Lightly charred on the outside, tender and juicy on the inside, these cubes of lamb or beef will have you saying so long to regular kebabs forever.
I’m not a fan of shish kebabs (or kabobs or kebobs or kababs for that matter). I like red meat that is rare to medium rare inside. It is most tender and juicy when pink to red. I like meat crisp and dark on the outside when the Maillard effect has had a chance to work its magic and enhance its flavor (see my article on meat science).
Kebab meat is usually 1-inch or so square, and it is near impossible to get crisp and red/pink meat that small. The solution is to cut the meat in larger cubes, bigger than bite size, about 2-inches square so they don’t fall through the grates and so they can remain tender on the inside. The solution is spiedies.

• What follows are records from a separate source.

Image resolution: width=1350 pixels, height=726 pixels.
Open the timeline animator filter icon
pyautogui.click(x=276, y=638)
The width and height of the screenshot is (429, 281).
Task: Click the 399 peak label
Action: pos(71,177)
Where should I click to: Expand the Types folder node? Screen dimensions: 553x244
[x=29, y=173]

Spiedies were probably created by Augustine LaCovelli, who, in 1929, immigrated from Civitella in Abruzzi, Italy, and settled near Binghamton, NY. A local specialty in Abruzzi is Arrosticini, lamb chunks grilled on a skewer and served on bread soaked in olive oil (for more on arrosticini, click here).
In Binghamton, LaCovelli opened a restaurant, named it Augies’, and introduced spiedini, which means, roughly, “little roasted things”. It is believed he marinated and heavily seasoned lamb chunks on wooden skewers and served them on Italian bread to hungry laborers. The locals called them spiedies (pronounced SPEE-dees). The sandwich became so popular that there is even an annual Spiedie Fest in Binghamton in August. It’s been around since 1984, draws more than 100,000, and even has a cookoff and hot air balloon rally.

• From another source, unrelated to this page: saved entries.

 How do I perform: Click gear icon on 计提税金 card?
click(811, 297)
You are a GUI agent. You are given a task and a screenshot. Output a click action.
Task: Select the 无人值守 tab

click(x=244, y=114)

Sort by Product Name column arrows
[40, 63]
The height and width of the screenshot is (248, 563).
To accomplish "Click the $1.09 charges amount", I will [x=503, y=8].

Today, spiedies are cubes of meat, typically lamb, but they can also be beef, pork, chicken or venison cubes, or a mix of them. The meat is marinated for many hours, often overnight, usually in oil and vinegar with lots of garlic and green herbs. Spiedie marinade can be bought in bottles, even 1 gallon jugs, in groceries in Upstate NY. Some are skewered, and some are cooked on a perforated grill topper or cast iron griddle.
My spiedies are not cooked on skewers, but grilled over an open flame with onions and peppers. When grilled, the olive oil drips and flares a lot so the meat gets really crunchy on the outside. Served rare to medium, the marinade flavor is almost as strong as the meat flavor. In Binghamton and at the State Fair in Syracuse, they are served on soft crust Italian style bread or pita. Spiedies are popular backyard and tailgate food in Upstate, and for the life of me, I cannot understand why they have not spread beyond. If you like shish kebabs, you’ve gotta try spiedies.
Serve with: a big red wine like a Shiraz or Syrah.
- 3/4 cup My Wife's Italian Vinaigrette or any Italian dressing with lots of herbs (you can add more, especially oregano)
- 1/4 cup lemon juice
- 1 teaspoon Mortons coarse kosher salt
- 4 garlic cloves
- 2 pounds leg of lamb or beef sirloin
- 2 large onions
- 2 bell peppers, any color
- 4 pieces of Italian bread, about 6 inches long
- Prep. Crush the garlic cloves.
- Cut the lamb or beef into 2-inch cubes.
- Combine 1/2 cup of the vinaigrette, the lemon juice, salt, garlic, and meat in a large zipper bag or a bowl and mix thoroughly. Refrigerate at least overnight, but 24 hours or more is better.
- Once the meat is done marinating, remove the ends from the onions, peel, and slice into 1/2-inch disks. Separated into rings.
- Remove the stem, core, and seeds from the bell peppers and cut into quarters.
- Put a colander or strainer in the sink and dump the meat and marinade into it. Let the meat drain for a few minutes so it will not drip marinade onto the fire when you cook the meat.
- Fire up. Pre-heat the grill for high heat cooking.
- Cook. Split the bread lengthwise and toast on the cut side with the lid open. Watch it carefully so it doesn't burn. If it does blacken a bit, scrape off the char and the bread will be fine. Set aside on a serving platter at room temp.
- Grill the peppers on both sides until they are softening but not limp. Set aside in a serving bowl at room temp.
- Put the onion rings into a bowl with the remaining vinaigrette and toss them together until the rings are well coated. Grill the rings with the lid open until they are slightly soft. I like them a bit crunchy, but if you don't, cook them longer. Set aside in a serving bowl at room temp.
- Place the meat on the grill and separate the chunks so they are not touching. Grill on one side with the lid up until brown and until there are dark grill marks. We don't want the lid down because then the meat will be in an oven and it is too easy to overcook the meat. Turn the meat over with tongs and grill some more until the exterior brown a bit. That should do it. That should get you crispy exteriors and rare to medium rare interiors. A thermometer won't be much help here if the cubes are small. Test by biting into one. Get some grease on your chin. There is nothing drier than an overcooked spiedie, so don't allow that to happen.